Ho dato appuntamento a Gaetano, uno con i soldi che gestisce un buon giro di night in tutta la regione e trova sempre il liquido necessario per concludere qualche buon affare. Nessuno dei due si fidava così tanto dell’altro da volerlo incontrare a tu per tu in un posto isolato. Regola prima in certi casi: meglio un po’ di confusione, non troppa, il giusto per ragionare tranquilli. Così ci vediamo fuori dal Fuji. Ristorante giapponese di buon livello. Zona Loreto.

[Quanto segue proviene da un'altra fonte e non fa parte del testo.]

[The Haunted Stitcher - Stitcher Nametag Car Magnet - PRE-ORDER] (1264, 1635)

La cameriera ci ha dato un tavolo d’angolo, e noi due ce ne stiamo muti come pesci a mangiare uno di fronte all’altro. Come estranei. Ci studiamo a vicenda, come gatti in allerta. Fra di noi gli avanzi di un piatto di tempura sparito troppo in fretta. Prendo il boccale di birra ancora opaco per il freddo e ne butto giù una sorsata in modo così avido da procurarmi un singhiozzo.

“Non strangolarti… non siamo qui per far festa.” Forse mi legge in faccia un’espressione ebete, con lo sguardo fisso, incerto tra il sorridere e il ruttare. Non intendo rovinare tutto per colpa di una birra. Perché Natasha non me lo perdonerebbe. Visto che l’idea è stata sua.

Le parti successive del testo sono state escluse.